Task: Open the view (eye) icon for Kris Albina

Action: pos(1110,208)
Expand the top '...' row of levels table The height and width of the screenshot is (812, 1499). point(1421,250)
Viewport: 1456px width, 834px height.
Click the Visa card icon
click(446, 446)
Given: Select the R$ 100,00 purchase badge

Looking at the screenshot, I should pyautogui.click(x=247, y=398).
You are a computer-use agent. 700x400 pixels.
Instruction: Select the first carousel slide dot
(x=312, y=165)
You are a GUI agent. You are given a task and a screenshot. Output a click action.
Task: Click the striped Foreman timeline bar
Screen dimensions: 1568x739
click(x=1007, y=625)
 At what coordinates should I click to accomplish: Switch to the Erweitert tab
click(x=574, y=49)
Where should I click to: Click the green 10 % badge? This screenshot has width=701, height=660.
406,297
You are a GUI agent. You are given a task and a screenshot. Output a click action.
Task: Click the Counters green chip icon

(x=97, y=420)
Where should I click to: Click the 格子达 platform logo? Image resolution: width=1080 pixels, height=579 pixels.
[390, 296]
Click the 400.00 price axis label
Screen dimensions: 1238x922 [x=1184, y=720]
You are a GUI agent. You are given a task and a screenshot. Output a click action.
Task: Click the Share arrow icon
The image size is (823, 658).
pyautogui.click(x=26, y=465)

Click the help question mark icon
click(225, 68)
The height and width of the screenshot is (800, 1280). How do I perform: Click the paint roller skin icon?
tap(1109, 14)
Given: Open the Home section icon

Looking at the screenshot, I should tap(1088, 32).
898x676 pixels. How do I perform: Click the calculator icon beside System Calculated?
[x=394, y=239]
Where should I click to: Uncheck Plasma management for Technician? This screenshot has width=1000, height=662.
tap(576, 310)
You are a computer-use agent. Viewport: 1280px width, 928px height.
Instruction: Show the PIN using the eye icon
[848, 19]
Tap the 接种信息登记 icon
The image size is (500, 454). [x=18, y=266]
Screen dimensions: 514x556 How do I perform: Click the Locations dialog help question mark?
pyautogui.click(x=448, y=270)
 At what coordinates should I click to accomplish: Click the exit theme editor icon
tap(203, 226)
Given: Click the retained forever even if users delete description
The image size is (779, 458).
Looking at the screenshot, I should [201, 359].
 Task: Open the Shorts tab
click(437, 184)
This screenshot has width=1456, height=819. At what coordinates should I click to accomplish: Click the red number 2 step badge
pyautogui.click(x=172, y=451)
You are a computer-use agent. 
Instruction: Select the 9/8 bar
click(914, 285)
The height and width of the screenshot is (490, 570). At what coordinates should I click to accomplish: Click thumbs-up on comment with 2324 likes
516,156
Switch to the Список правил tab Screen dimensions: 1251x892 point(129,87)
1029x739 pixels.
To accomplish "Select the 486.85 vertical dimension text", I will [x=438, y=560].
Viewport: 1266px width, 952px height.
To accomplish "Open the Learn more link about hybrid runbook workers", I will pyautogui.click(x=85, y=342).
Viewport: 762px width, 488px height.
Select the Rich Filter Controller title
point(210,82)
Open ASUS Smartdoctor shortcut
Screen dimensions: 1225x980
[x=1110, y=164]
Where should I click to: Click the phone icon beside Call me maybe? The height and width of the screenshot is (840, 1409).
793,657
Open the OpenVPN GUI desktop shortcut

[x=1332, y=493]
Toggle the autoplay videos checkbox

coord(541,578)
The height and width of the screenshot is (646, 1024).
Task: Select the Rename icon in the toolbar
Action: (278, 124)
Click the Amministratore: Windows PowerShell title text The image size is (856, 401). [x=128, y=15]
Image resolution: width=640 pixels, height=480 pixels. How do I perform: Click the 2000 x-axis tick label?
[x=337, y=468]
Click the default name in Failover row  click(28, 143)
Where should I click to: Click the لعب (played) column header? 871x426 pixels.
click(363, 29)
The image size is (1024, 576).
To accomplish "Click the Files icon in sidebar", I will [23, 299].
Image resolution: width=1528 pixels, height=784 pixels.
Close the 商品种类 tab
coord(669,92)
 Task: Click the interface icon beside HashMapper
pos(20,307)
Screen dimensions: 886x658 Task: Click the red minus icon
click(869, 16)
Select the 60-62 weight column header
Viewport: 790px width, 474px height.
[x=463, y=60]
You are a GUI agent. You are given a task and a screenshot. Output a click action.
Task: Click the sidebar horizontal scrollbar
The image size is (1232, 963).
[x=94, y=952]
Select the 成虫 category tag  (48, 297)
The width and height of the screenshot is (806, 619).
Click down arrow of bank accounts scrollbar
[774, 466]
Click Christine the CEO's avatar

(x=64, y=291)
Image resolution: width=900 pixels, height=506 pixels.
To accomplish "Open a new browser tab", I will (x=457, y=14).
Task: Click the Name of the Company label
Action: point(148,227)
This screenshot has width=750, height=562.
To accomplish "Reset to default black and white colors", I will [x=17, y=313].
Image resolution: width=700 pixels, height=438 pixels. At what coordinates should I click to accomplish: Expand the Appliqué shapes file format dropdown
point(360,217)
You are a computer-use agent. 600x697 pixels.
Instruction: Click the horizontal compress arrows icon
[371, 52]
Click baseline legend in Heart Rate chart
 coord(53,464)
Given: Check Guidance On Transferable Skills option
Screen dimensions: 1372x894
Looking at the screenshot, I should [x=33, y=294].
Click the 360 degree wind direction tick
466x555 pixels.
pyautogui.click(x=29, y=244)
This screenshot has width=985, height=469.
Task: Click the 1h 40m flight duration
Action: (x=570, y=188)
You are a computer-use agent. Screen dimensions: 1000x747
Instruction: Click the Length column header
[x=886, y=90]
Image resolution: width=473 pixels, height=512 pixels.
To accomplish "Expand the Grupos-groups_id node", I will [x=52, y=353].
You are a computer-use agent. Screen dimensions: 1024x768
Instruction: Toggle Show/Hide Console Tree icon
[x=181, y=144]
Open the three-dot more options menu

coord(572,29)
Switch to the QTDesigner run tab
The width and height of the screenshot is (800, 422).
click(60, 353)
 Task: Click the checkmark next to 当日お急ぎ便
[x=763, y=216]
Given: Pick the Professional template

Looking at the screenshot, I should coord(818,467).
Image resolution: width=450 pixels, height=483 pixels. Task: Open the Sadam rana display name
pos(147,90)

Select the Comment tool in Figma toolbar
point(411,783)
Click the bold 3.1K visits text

○ ○ ○

Task statement →
Please render all the material above as a numbered list, leaving out every blank line.

Reply →
1. Task: Open the view (eye) icon for Kris Albina
2. Action: pos(1110,208)
3. Expand the top '...' row of levels table The height and width of the screenshot is (812, 1499). point(1421,250)
4. Viewport: 1456px width, 834px height.
5. Click the Visa card icon
6. click(446, 446)
7. Given: Select the R$ 100,00 purchase badge
8. Looking at the screenshot, I should pyautogui.click(x=247, y=398).
9. You are a computer-use agent. 700x400 pixels.
10. Instruction: Select the first carousel slide dot
11. (x=312, y=165)
12. You are a GUI agent. You are given a task and a screenshot. Output a click action.
13. Task: Click the striped Foreman timeline bar
14. Screen dimensions: 1568x739
15. click(x=1007, y=625)
16.  At what coordinates should I click to accomplish: Switch to the Erweitert tab
17. click(x=574, y=49)
18. Where should I click to: Click the green 10 % badge? This screenshot has width=701, height=660.
19. 406,297
20. You are a GUI agent. You are given a task and a screenshot. Output a click action.
21. Task: Click the Counters green chip icon
22. (x=97, y=420)
23. Where should I click to: Click the 格子达 platform logo? Image resolution: width=1080 pixels, height=579 pixels.
24. [390, 296]
25. Click the 400.00 price axis label
26. Screen dimensions: 1238x922 [x=1184, y=720]
27. You are a GUI agent. You are given a task and a screenshot. Output a click action.
28. Task: Click the Share arrow icon
29. The image size is (823, 658).
30. pyautogui.click(x=26, y=465)
31. Click the help question mark icon
32. click(225, 68)
33. The height and width of the screenshot is (800, 1280). How do I perform: Click the paint roller skin icon?
34. tap(1109, 14)
35. Given: Open the Home section icon
36. Looking at the screenshot, I should tap(1088, 32).
37. 898x676 pixels. How do I perform: Click the calculator icon beside System Calculated?
38. [x=394, y=239]
39. Where should I click to: Uncheck Plasma management for Technician? This screenshot has width=1000, height=662.
40. tap(576, 310)
41. You are a computer-use agent. Viewport: 1280px width, 928px height.
42. Instruction: Show the PIN using the eye icon
43. [848, 19]
44. Tap the 接种信息登记 icon
45. The image size is (500, 454). [x=18, y=266]
46. Screen dimensions: 514x556 How do I perform: Click the Locations dialog help question mark?
47. pyautogui.click(x=448, y=270)
48.  At what coordinates should I click to accomplish: Click the exit theme editor icon
49. tap(203, 226)
50. Given: Click the retained forever even if users delete description
51. The image size is (779, 458).
52. Looking at the screenshot, I should [201, 359].
53.  Task: Open the Shorts tab
54. click(437, 184)
55. This screenshot has width=1456, height=819. At what coordinates should I click to accomplish: Click the red number 2 step badge
56. pyautogui.click(x=172, y=451)
57. You are a computer-use agent. 
58. Instruction: Select the 9/8 bar
59. click(914, 285)
60. The height and width of the screenshot is (490, 570). At what coordinates should I click to accomplish: Click thumbs-up on comment with 2324 likes
61. 516,156
62. Switch to the Список правил tab Screen dimensions: 1251x892 point(129,87)
63. 1029x739 pixels.
64. To accomplish "Select the 486.85 vertical dimension text", I will [x=438, y=560].
65. Viewport: 1266px width, 952px height.
66. To accomplish "Open the Learn more link about hybrid runbook workers", I will pyautogui.click(x=85, y=342).
67. Viewport: 762px width, 488px height.
68. Select the Rich Filter Controller title
69. point(210,82)
70. Open ASUS Smartdoctor shortcut
71. Screen dimensions: 1225x980
72. [x=1110, y=164]
73. Where should I click to: Click the phone icon beside Call me maybe? The height and width of the screenshot is (840, 1409).
74. 793,657
75. Open the OpenVPN GUI desktop shortcut
76. [x=1332, y=493]
77. Toggle the autoplay videos checkbox
78. coord(541,578)
79. The height and width of the screenshot is (646, 1024).
80. Task: Select the Rename icon in the toolbar
81. Action: (278, 124)
82. Click the Amministratore: Windows PowerShell title text The image size is (856, 401). [x=128, y=15]
83. Image resolution: width=640 pixels, height=480 pixels. How do I perform: Click the 2000 x-axis tick label?
84. [x=337, y=468]
85. Click the default name in Failover row  click(28, 143)
86. Where should I click to: Click the لعب (played) column header? 871x426 pixels.
87. click(363, 29)
88. The image size is (1024, 576).
89. To accomplish "Click the Files icon in sidebar", I will [23, 299].
90. Image resolution: width=1528 pixels, height=784 pixels.
91. Close the 商品种类 tab
92. coord(669,92)
93.  Task: Click the interface icon beside HashMapper
94. pos(20,307)
95. Screen dimensions: 886x658 Task: Click the red minus icon
96. click(869, 16)
97. Select the 60-62 weight column header
98. Viewport: 790px width, 474px height.
99. [x=463, y=60]
100. You are a GUI agent. You are given a task and a screenshot. Output a click action.
101. Task: Click the sidebar horizontal scrollbar
102. The image size is (1232, 963).
103. [x=94, y=952]
104. Select the 成虫 category tag  (48, 297)
105. The width and height of the screenshot is (806, 619).
106. Click down arrow of bank accounts scrollbar
107. [774, 466]
108. Click Christine the CEO's avatar
109. (x=64, y=291)
110. Image resolution: width=900 pixels, height=506 pixels.
111. To accomplish "Open a new browser tab", I will (x=457, y=14).
112. Task: Click the Name of the Company label
113. Action: point(148,227)
114. This screenshot has width=750, height=562.
115. To accomplish "Reset to default black and white colors", I will [x=17, y=313].
116. Image resolution: width=700 pixels, height=438 pixels. At what coordinates should I click to accomplish: Expand the Appliqué shapes file format dropdown
117. point(360,217)
118. You are a computer-use agent. 600x697 pixels.
119. Instruction: Click the horizontal compress arrows icon
120. [371, 52]
121. Click baseline legend in Heart Rate chart
122.  coord(53,464)
123. Given: Check Guidance On Transferable Skills option
124. Screen dimensions: 1372x894
125. Looking at the screenshot, I should [x=33, y=294].
126. Click the 360 degree wind direction tick
127. 466x555 pixels.
128. pyautogui.click(x=29, y=244)
129. This screenshot has width=985, height=469.
130. Task: Click the 1h 40m flight duration
131. Action: (x=570, y=188)
132. You are a computer-use agent. Screen dimensions: 1000x747
133. Instruction: Click the Length column header
134. [x=886, y=90]
135. Image resolution: width=473 pixels, height=512 pixels.
136. To accomplish "Expand the Grupos-groups_id node", I will [x=52, y=353].
137. You are a computer-use agent. Screen dimensions: 1024x768
138. Instruction: Toggle Show/Hide Console Tree icon
139. [x=181, y=144]
140. Open the three-dot more options menu
141. coord(572,29)
142. Switch to the QTDesigner run tab
143. The width and height of the screenshot is (800, 422).
144. click(60, 353)
145.  Task: Click the checkmark next to 当日お急ぎ便
146. [x=763, y=216]
147. Given: Pick the Professional template
148. Looking at the screenshot, I should coord(818,467).
149. Image resolution: width=450 pixels, height=483 pixels. Task: Open the Sadam rana display name
150. pos(147,90)
151. Select the Comment tool in Figma toolbar
152. point(411,783)
153. Click the bold 3.1K visits text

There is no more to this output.